## Data records
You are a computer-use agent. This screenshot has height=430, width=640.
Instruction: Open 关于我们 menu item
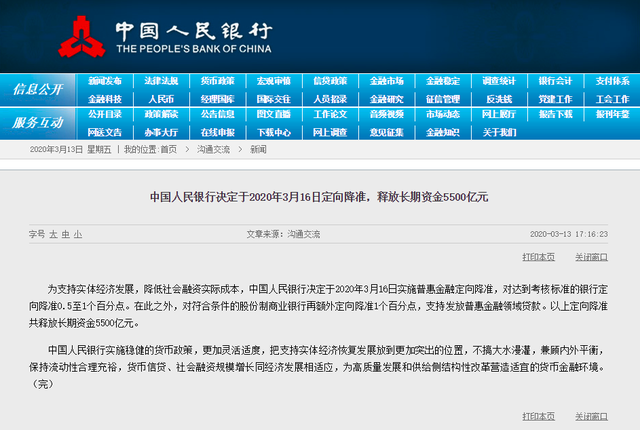[499, 131]

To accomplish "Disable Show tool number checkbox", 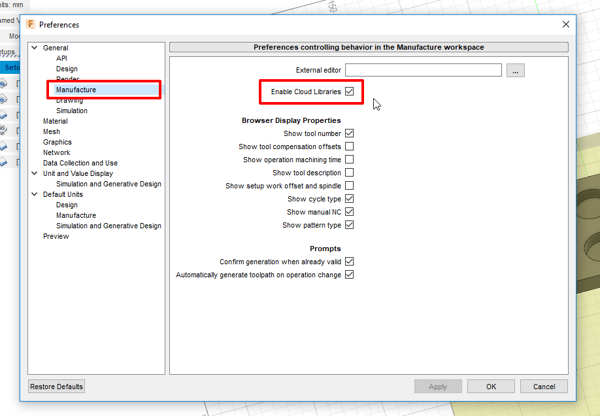I will click(349, 133).
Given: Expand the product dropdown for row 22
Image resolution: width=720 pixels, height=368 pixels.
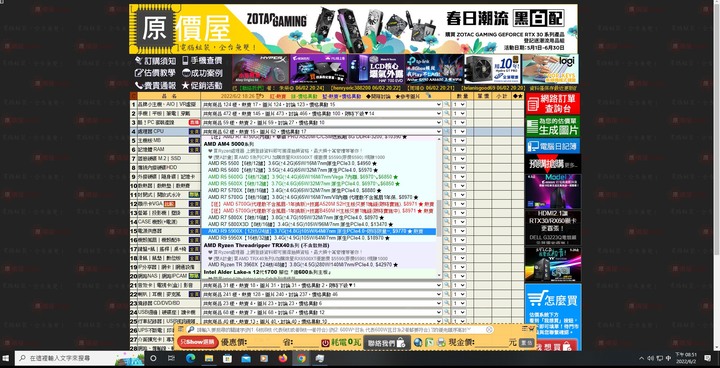Looking at the screenshot, I should point(321,294).
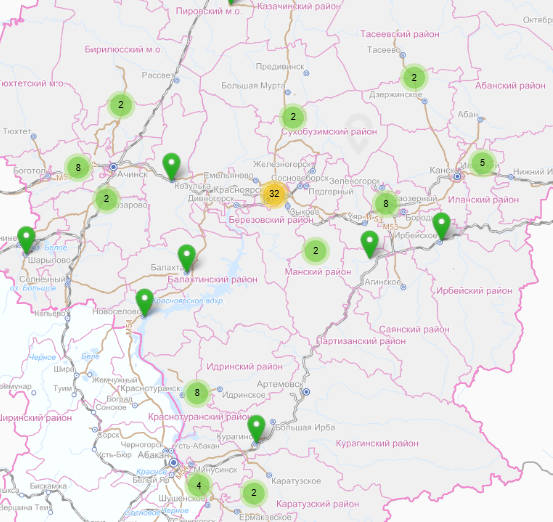This screenshot has width=553, height=522.
Task: Click the cluster of 2 above Сухобузимский район
Action: [x=293, y=117]
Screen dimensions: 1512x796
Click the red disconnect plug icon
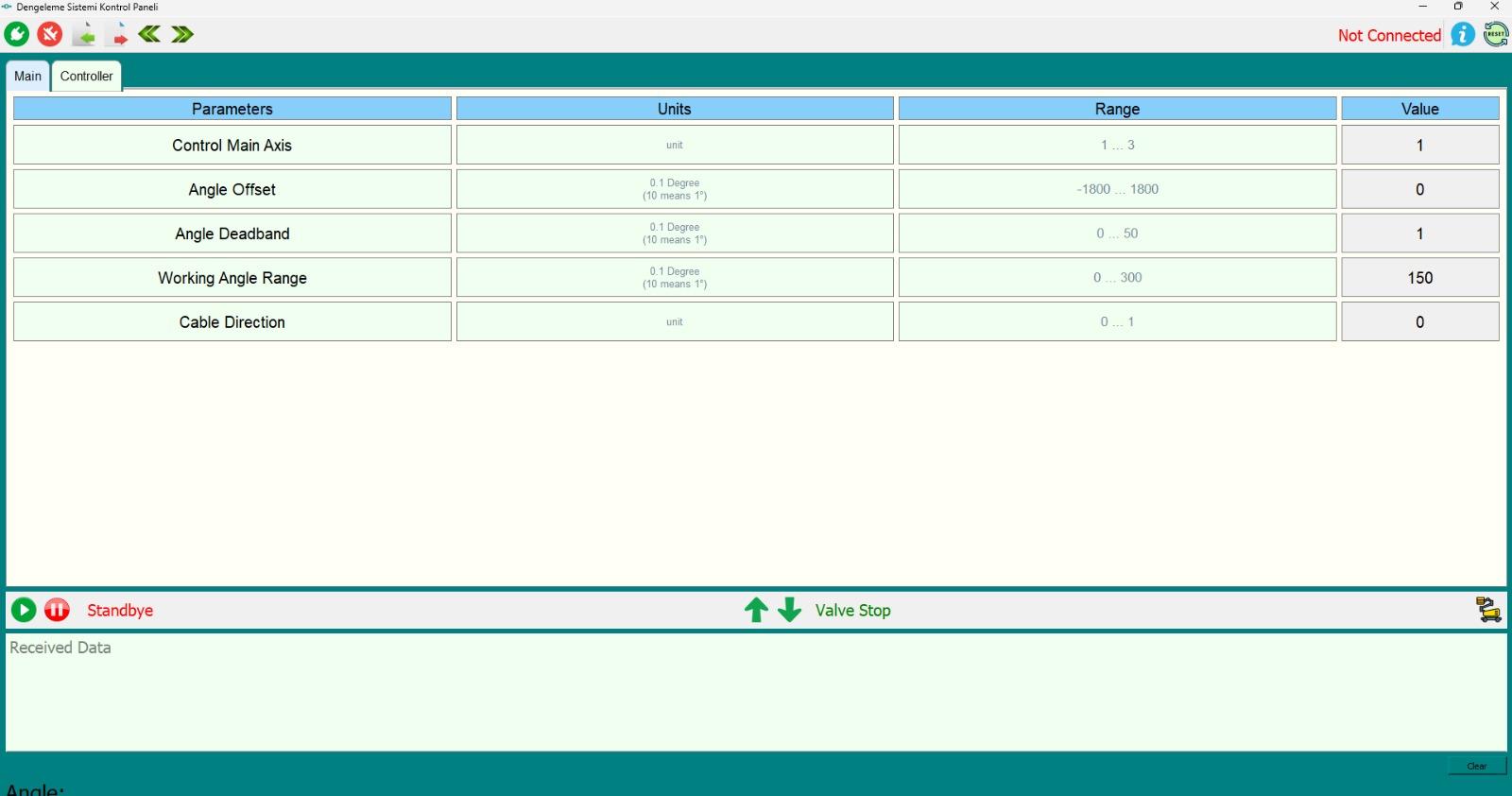[50, 35]
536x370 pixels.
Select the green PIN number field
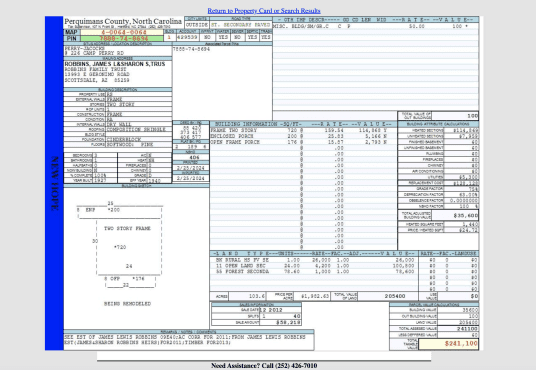[122, 38]
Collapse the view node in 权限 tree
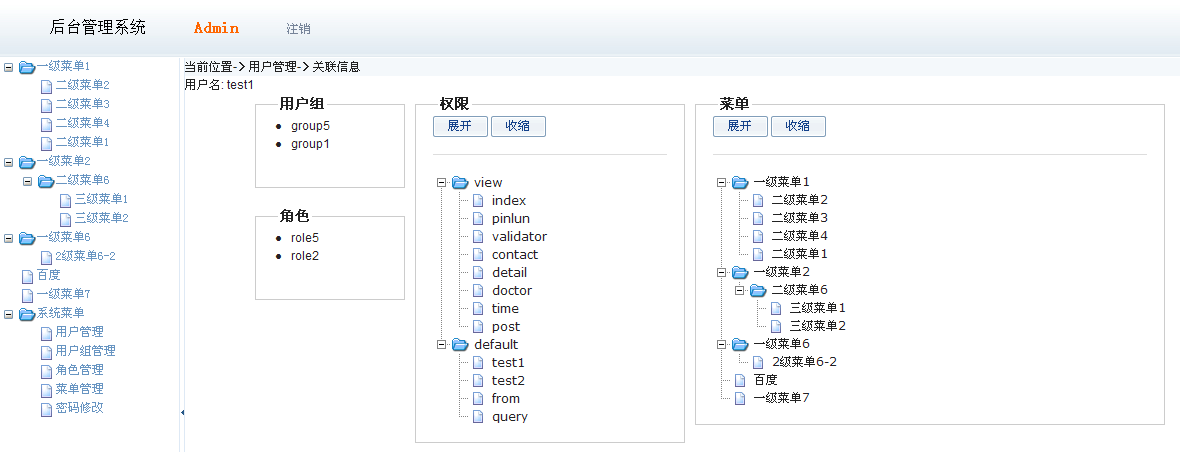 click(x=441, y=183)
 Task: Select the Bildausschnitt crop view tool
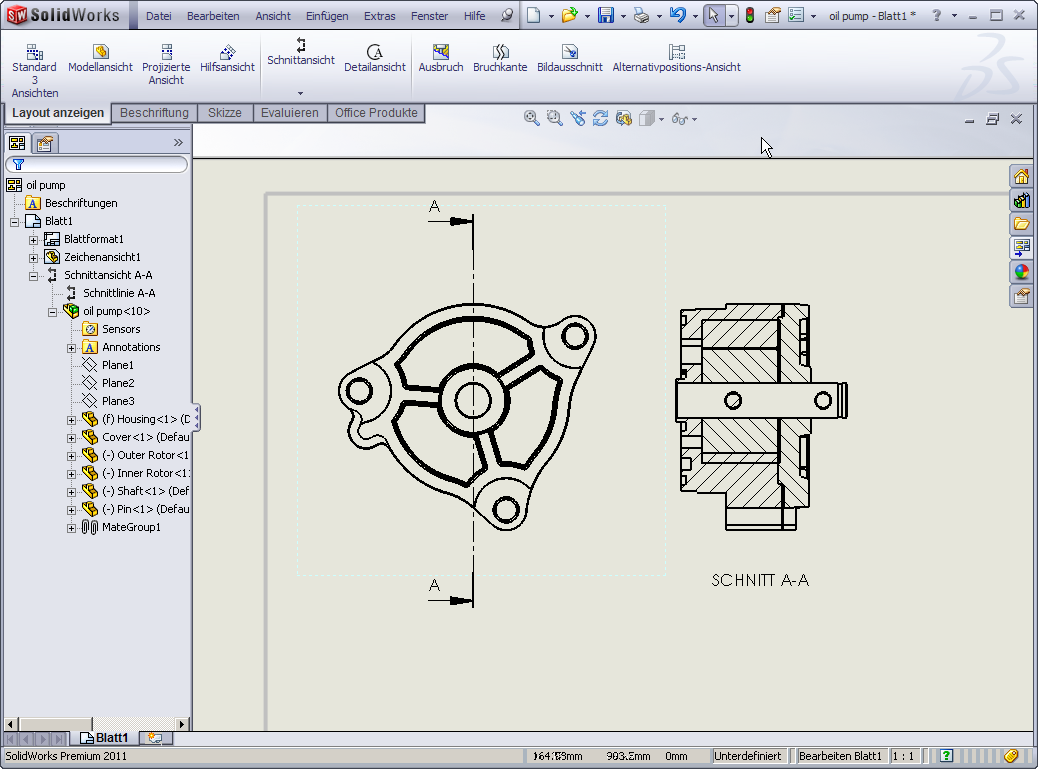tap(569, 59)
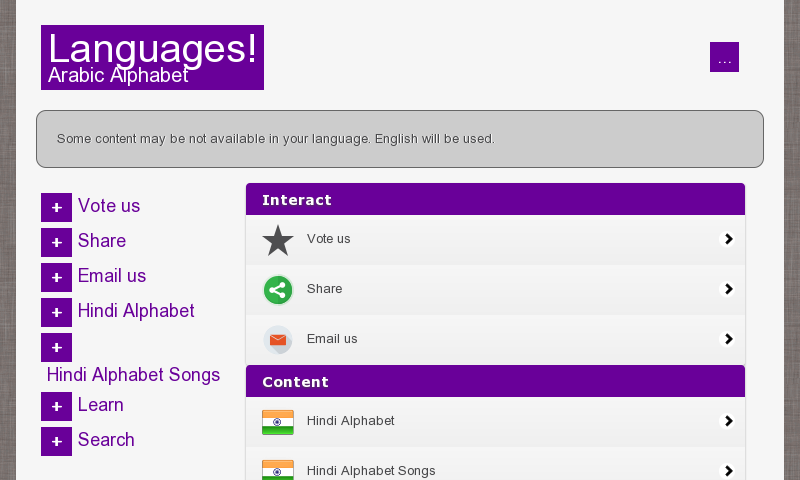Image resolution: width=800 pixels, height=480 pixels.
Task: Click the plus icon next to Vote us
Action: tap(56, 207)
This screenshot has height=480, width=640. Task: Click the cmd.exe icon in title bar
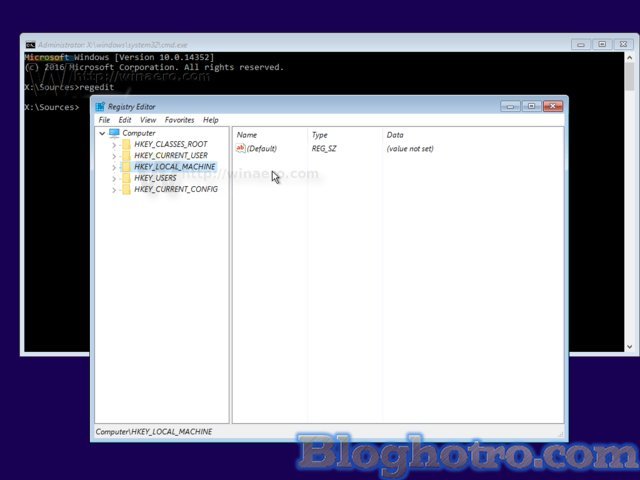coord(30,45)
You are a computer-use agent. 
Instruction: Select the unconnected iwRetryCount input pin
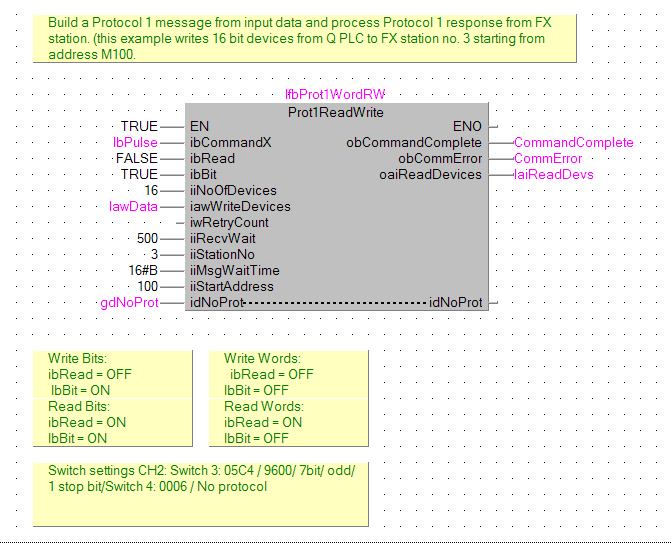[229, 222]
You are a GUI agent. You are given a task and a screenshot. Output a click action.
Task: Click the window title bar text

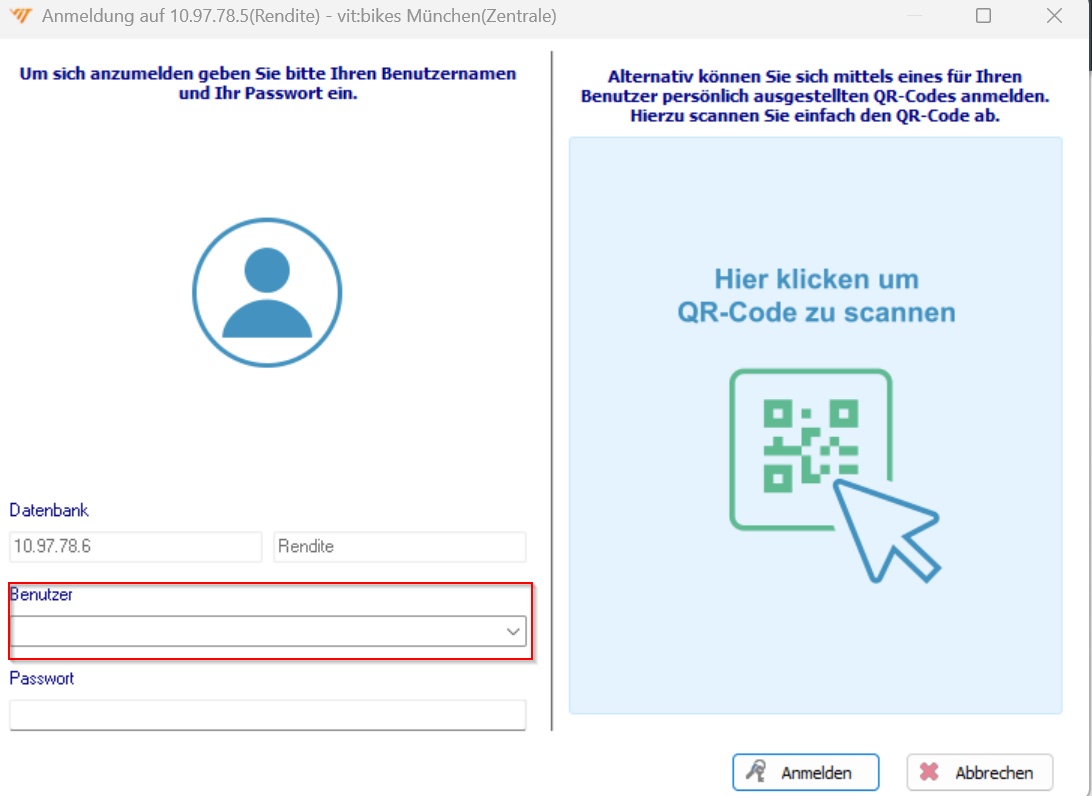[x=299, y=16]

## Action item
In the material above, find every line with the word "computer" and show it.

## Answer section
You are a computer-use agent. This screenshot has height=430, width=640.
You are a computer-use agent. 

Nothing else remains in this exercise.